Following the important Court of Appeal ruling in Charman v Orion and McLagan, libel judges will have to make proper allowance for the editorial decisions of professional journalists and authors.

There’s now a robust quartet of precedents protecting freedom of expression: the cases of Reynolds, Bonnick, Jameel, and Charman, which have liberalised the libel defence of common law qualified privilege.

Any courts hostile to public interest publications which, it transpires, cannot actually be proved true, will now have to trim their sails to the liberal wind blowing from the country’s higher courts.

It’s worth taking stock.

In the innovative case of Reynolds v Times Newspapers as long ago as 1999, the House of Lords established that if a defamatory publication met the standard of “responsible journalism” as delineated in Lord Nicholls’ well-known 10-point test, a libel claim may be defended successfully on the basis of qualified privilege even if a story turns out to be untrue.

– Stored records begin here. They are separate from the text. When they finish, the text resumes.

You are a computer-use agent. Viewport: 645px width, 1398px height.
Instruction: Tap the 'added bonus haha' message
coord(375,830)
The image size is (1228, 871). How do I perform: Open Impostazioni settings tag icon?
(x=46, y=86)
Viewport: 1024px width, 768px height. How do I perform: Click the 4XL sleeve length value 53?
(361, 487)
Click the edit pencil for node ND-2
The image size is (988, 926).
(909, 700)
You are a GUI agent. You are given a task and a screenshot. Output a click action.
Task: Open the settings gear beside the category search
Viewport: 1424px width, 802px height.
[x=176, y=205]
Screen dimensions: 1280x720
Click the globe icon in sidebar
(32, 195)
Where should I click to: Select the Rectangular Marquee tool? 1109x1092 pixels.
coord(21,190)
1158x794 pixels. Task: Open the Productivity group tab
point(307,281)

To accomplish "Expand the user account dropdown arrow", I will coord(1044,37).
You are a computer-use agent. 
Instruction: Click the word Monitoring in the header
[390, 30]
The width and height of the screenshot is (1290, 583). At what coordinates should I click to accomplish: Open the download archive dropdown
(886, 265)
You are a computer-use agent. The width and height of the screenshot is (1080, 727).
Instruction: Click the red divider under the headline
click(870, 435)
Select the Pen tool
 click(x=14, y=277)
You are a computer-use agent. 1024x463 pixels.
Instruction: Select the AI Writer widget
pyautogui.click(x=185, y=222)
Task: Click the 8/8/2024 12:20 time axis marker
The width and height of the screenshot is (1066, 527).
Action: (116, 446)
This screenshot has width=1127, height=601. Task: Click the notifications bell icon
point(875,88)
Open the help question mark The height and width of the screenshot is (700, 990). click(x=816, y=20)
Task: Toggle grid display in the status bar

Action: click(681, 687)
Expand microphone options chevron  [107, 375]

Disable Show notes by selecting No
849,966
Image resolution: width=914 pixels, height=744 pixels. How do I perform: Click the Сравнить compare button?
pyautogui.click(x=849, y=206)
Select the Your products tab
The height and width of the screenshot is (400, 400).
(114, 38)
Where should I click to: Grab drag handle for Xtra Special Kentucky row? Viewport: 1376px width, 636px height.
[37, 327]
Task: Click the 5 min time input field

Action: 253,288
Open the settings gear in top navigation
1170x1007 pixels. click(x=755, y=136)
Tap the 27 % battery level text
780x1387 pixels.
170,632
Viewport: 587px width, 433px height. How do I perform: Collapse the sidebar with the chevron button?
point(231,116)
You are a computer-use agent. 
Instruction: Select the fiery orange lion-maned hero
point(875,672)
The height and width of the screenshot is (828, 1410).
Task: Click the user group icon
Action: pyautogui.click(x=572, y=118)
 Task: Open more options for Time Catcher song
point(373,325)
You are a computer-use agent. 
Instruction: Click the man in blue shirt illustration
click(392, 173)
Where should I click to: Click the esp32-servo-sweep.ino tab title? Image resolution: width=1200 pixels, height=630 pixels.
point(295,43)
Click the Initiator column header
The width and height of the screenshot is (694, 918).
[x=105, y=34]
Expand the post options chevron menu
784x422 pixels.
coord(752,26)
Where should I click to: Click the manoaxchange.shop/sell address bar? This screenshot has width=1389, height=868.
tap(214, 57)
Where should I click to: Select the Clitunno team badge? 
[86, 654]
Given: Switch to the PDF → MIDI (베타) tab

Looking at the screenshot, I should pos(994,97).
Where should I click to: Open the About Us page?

That principle was extended by the Privy Council in Bonnick v Morris in 2002, which said that in assessing “responsible journalism”, courts should give weight to a journalist’s reasonable subjective belief that the report in question did not bear the particular defamatory meaning that others might objectively see in it.

However, some High Court judges persisted in wrongly interpreting the Reynolds 10-point test as a series of hurdles at any of which the defence could fail, rather than simply as pointers.

That fallacy began to crumble last year. In Jameel v Wall Street Journal Europe, a case about reported terrorism investigations, the House of Lords indirectly criticised trial judges for failing to take on board the liberal spirit of Reynolds. Reynolds qualified privilege was re-branded as the “public interest publication defence” entailing a simpler 3-point test:

  • Is the subject matter of public interest?
  • Was inclusion of the defamatory content justifiable?
  • Were the steps taken to gather and publish the information responsible and fair?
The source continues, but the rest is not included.